§ **AIM OF THE TASK**: Count every line below that contains "computer", then state the total with no other output.

*** DATA SUPPLIED ***

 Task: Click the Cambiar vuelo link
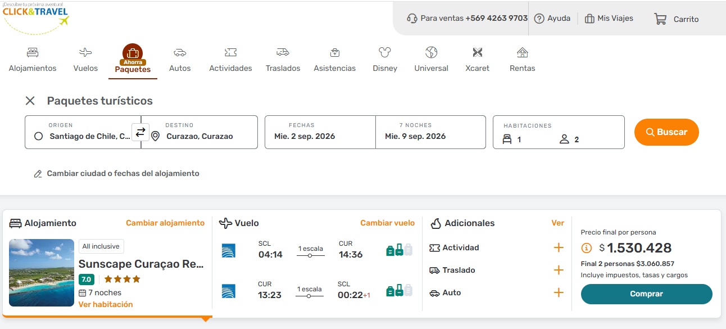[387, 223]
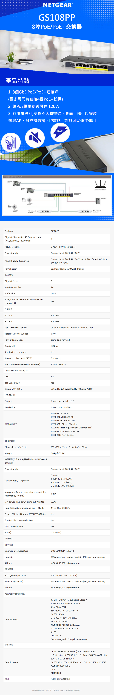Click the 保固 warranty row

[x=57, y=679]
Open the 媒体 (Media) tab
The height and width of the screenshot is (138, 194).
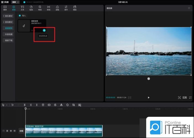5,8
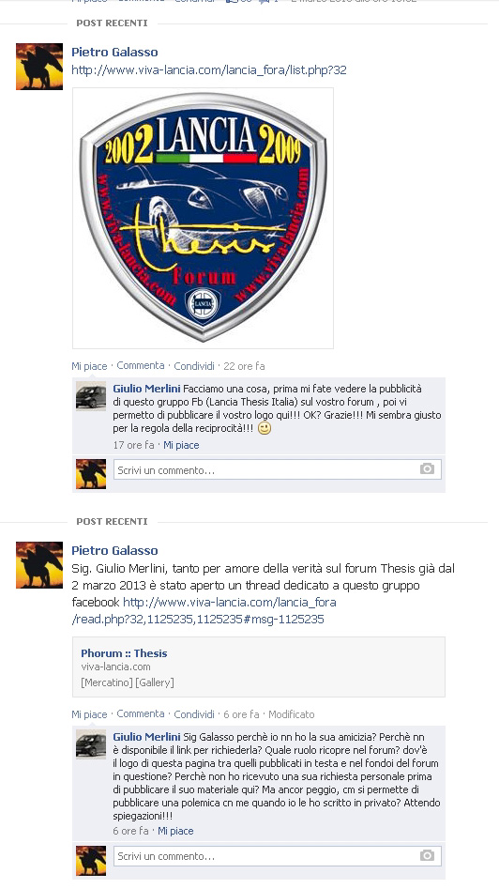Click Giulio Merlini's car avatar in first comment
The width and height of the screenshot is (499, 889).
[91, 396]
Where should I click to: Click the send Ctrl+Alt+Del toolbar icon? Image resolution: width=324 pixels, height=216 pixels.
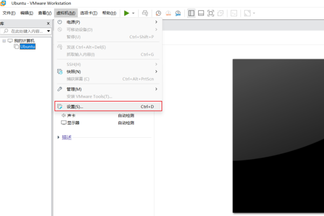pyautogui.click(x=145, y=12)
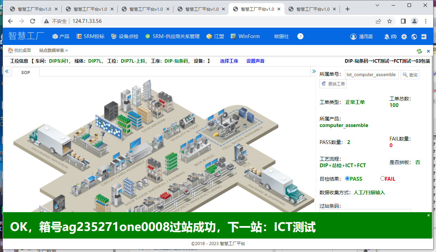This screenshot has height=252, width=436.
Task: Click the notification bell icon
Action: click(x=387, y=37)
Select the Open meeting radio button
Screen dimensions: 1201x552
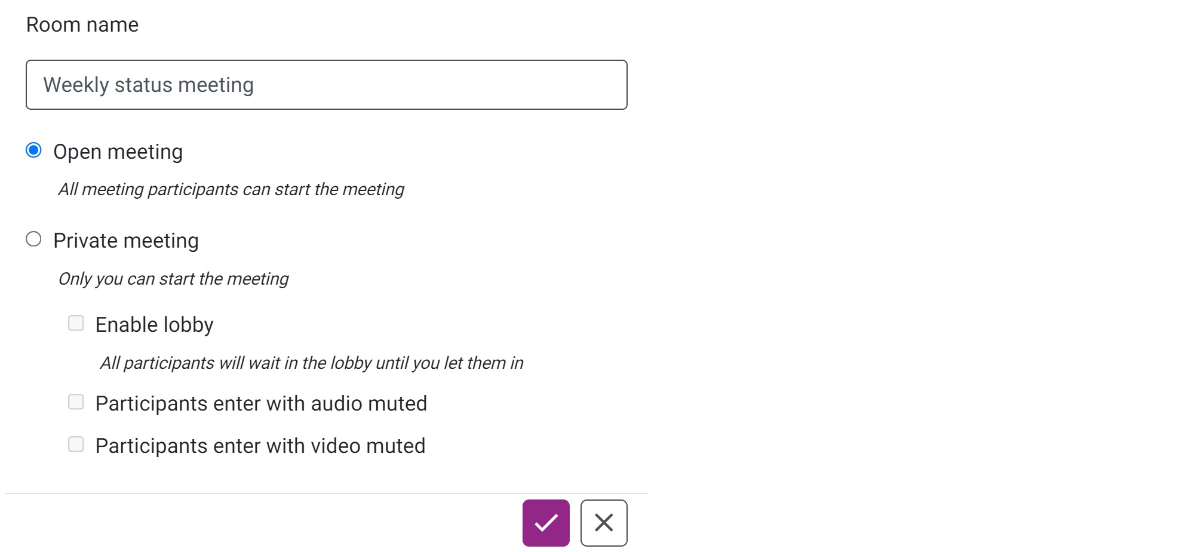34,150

*** End of DATA SUPPLIED ***
*** DATA SUPPLIED ***

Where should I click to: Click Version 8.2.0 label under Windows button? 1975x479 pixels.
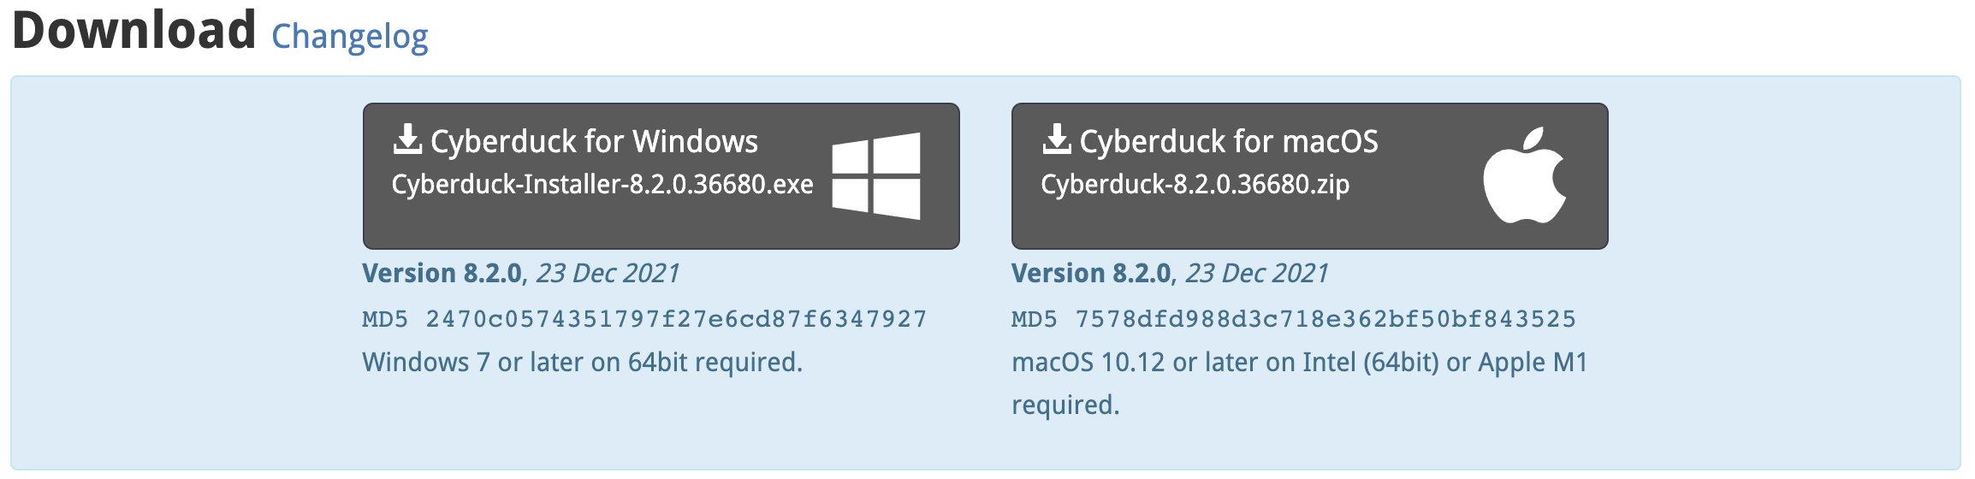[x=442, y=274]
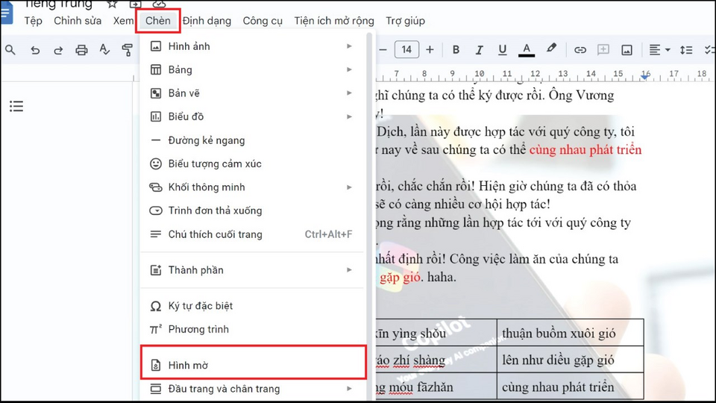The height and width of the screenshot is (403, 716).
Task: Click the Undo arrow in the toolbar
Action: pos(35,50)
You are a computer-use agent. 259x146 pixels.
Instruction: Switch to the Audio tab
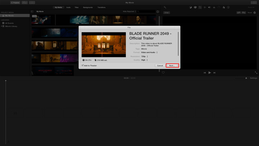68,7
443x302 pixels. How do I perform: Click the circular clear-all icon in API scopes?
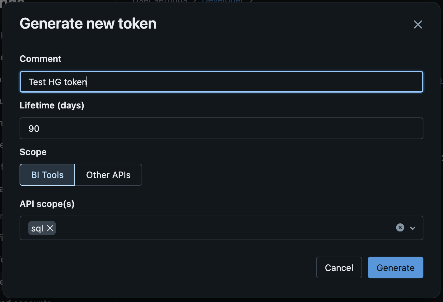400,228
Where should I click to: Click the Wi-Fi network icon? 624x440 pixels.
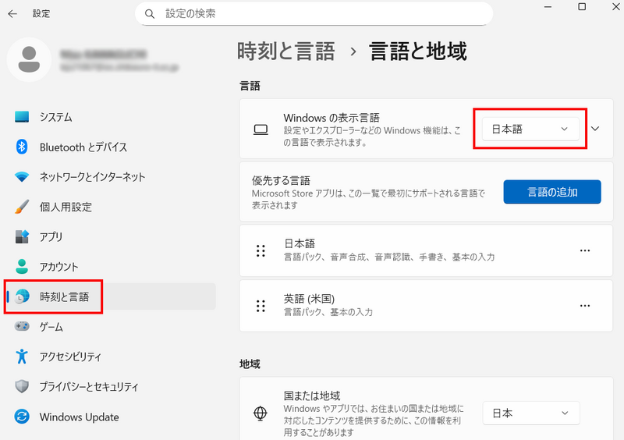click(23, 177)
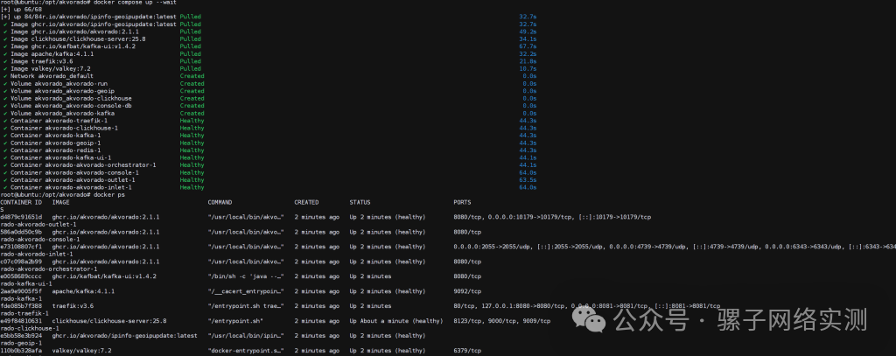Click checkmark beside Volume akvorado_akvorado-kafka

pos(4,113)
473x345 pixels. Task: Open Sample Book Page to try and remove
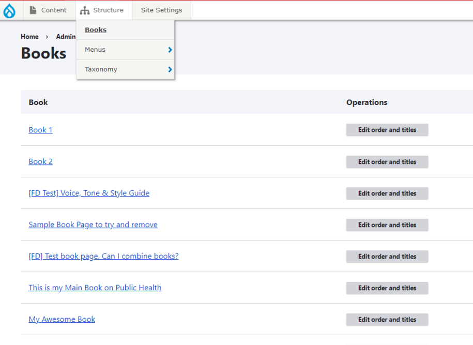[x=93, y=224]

*** End of DATA SUPPLIED ***
*** DATA SUPPLIED ***

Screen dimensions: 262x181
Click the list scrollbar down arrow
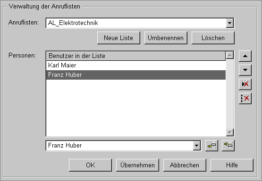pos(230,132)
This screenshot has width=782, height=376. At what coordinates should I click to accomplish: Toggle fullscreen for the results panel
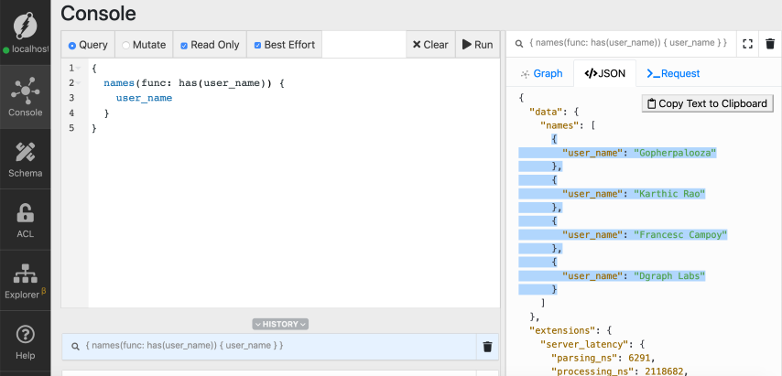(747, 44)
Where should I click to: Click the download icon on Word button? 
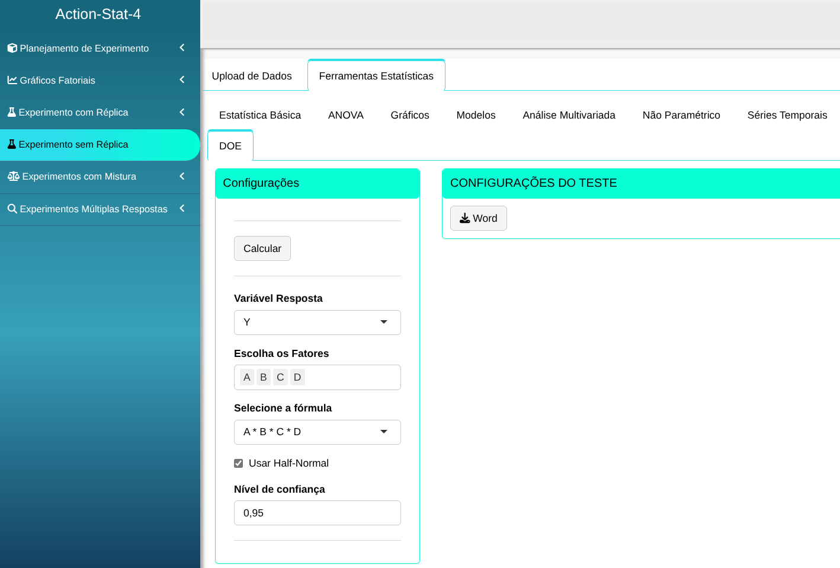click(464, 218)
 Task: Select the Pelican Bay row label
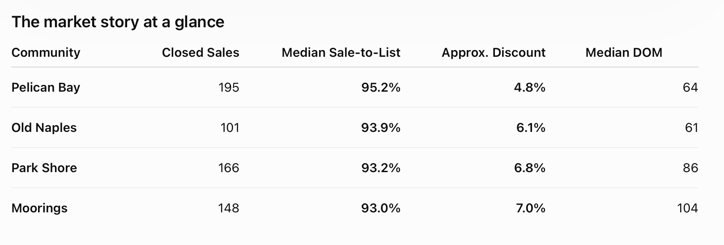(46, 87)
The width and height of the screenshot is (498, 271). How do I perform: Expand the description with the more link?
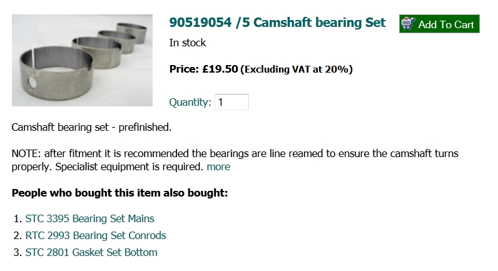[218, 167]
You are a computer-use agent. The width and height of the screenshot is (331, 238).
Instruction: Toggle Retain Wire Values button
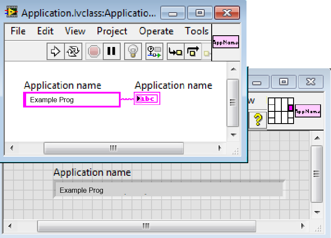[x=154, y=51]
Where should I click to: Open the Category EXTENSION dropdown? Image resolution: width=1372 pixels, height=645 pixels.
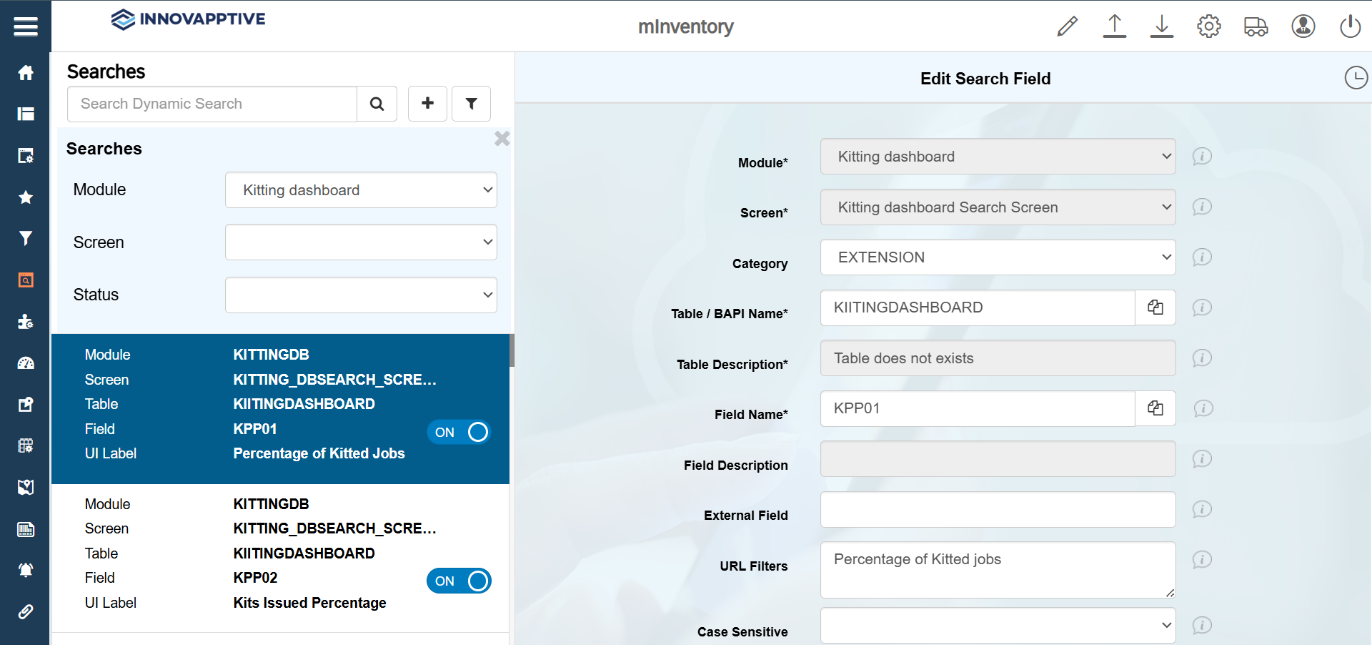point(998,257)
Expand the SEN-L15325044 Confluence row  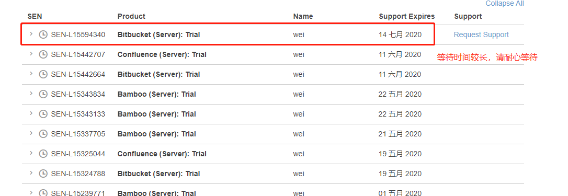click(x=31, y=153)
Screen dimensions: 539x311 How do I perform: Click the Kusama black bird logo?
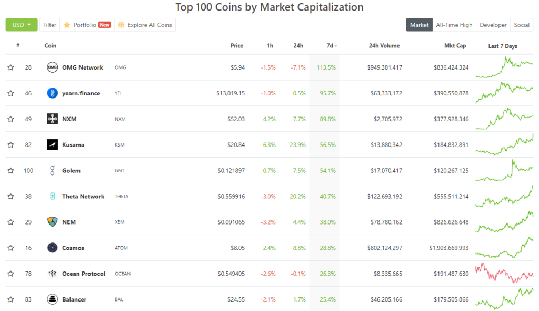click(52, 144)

*** End of DATA SUPPLIED ***

§ **RESULT**: 2